▸ Text provided:
━━━━━━━━━━━━━━━━━━━━
To substantially improve the robustness and accuracy of AUV self-localization in the hydrothermal near-seafloor environment, OAF-IPD addresses the limitations of individual sensors by fusing multiple sensor data with the deep learning framework. OAF-IPD aims to realize a more accurate unsupervised learning IPD method works robustly in hydrothermal near-seafloor environment. The key contributions are as follows:

(1): Fuse module incorporating the FPN into UnsuperPoint for better sensor fusion;
(2): Depth module designed to ensure a uniform distribution of interest points in depth for better localization accuracy;
(3): Unsupervised training strategy including an auto-encoder framework, a ground truth depth generation framework, and a mutually supervised framework designed to enable unsupervised training of the new modules;
(4): Non-rigid feature filter with which the camera data encoder filters out features from non-rigid structural objects, mitigating the interference caused by the smoke emitted from active vents in hydrothermal areas;

The paper is structured as follows: Section 2 provides a brief introduction to related works; Section 3 offers the network architecture of the proposed OAF-IPD method; Section 4 details the self-supervised frameworks of OAF-IPD; Section 5 is the design of the loss function, and Section 6 presents results from a diverse set of challenging underwater environments. Finally, Section 7 summarizes the conclusions and directions for future work.

2. Related Works

2.1. IPD for Underwater SLAM

As a critical component of SLAM, the interest point detector has been extensively researched, leading to the development of numerous feature point selection and description algorithms tailored for underwater visual SLAM.

The monocular SLAM method used in AUV hull inspections leverages the SIFT and Harris feature detectors for image registration to calculate relative camera poses [22]. This method was validated using 1300 images from a U.S. aircraft carrier hull, demonstrating the capability for automatic mapping and navigation of the hull’s underwater surface.
━━━━━━━━━━━━━━━━━━━━
▸ Source excerpt:
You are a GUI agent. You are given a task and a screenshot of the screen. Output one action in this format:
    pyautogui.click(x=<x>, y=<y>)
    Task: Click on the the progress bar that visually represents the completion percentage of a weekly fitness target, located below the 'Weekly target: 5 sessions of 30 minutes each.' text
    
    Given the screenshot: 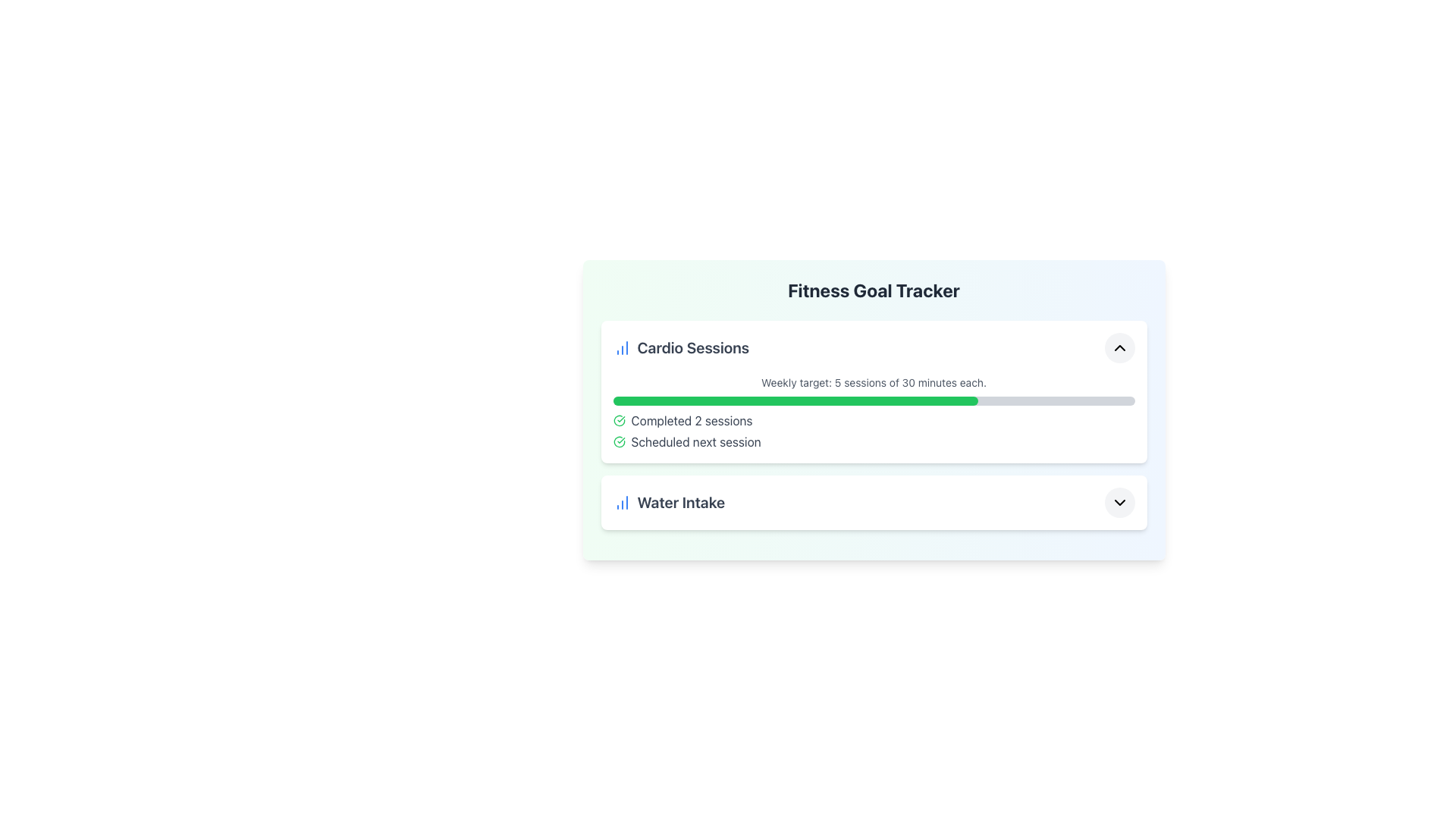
━━━━━━━━━━━━━━━━━━━━
▸ Task 1:
Summarize the OAF-IPD passage in two sentences.
▸ Task 2:
Carry on the OAF-IPD passage from its final sentence.

▸ Result 1:
OAF-IPD fuses data from multiple sensors within a deep learning framework to make AUV self-localization more robust and accurate in hydrothermal near-seafloor environments. Its contributions are a fuse module that brings the FPN into UnsuperPoint, a depth module that spreads interest points evenly in depth, an unsupervised training strategy for the new modules, and a non-rigid feature filter that reduces interference from smoke emitted by active vents.

▸ Result 2:
A multi-stage visual odometry system with a fault detection mechanism was developed to handle motion measurement and correct unreliable estimates in texture-poor underwater environments [23]. Using a monocular camera, the system includes a primary motion estimation based on the scene features and two backup systems. Using a monocular camera, the system includes a primary motion estimation based on scene features and two backup systems: one estimating the AUV motion via phase correlation and the other using high-order motion prediction.

2.2. Deep Learning Based IPD

Traditional feature-based IPD methods will significantly underperform in underwater imaging conditions. To improve the robustness of the feature extraction and description algorithm, this paper attempts to apply a deep learning-based feature extraction and description method to the underwater images and sonar data.

Learned invariant feature transform (LIFT) predicts both points and descriptors using three modules: a detector that creates a score map of interest points, an orientation estimator that predicts patch orientations, and a descriptor module [18]. The score map is used to crop patches of interest points. A spatial transformer network (STN) [24] rotates patches according to the estimated orientation before generating descriptors. LIFT uses image patches as input to effectively learn localized feature detection and description. The model requires an initial structure-from-motion (SfM) pipeline to generate point cloud data for supervision to guide the training of each component. The different components of LIFT utilize deep learning techniques but are not jointly trained within an end-to-end framework. As a result, the training and inference processes are conducted separately. Each module operates independently, making LIFT unsuitable for real-time application due to its slow speed.

SuperPoint is an unsupervised deep learning-based interest point detector and descriptor [19]. It addresses the challenge of creating consistent ground truth data for interest points by using a self-supervised Siamese network with a novel loss function, enabling automatic learning of interest point scores and positions. SuperPoint simplifies the training process by not requiring pseudo ground truth or structure-from-motion representations. This allows for end-to-end training in a single round, delivering real-time performance and reliable accuracy.

UnsuperPoint, an end-to-end unsupervised interest point detector and descriptor, was proposed for interest point detection and descriptor extraction [20]. It employs self-supervised learning, leveraging geometric transformations between images to eliminate the need for labeled data and relying on geometric consistency for training. The advantages of UnsuperPoint include scalability, robustness to geometric transformations, and high-quality, consistent descriptors across views, enhancing performance in SLAM, 3D reconstruction, and augmented reality.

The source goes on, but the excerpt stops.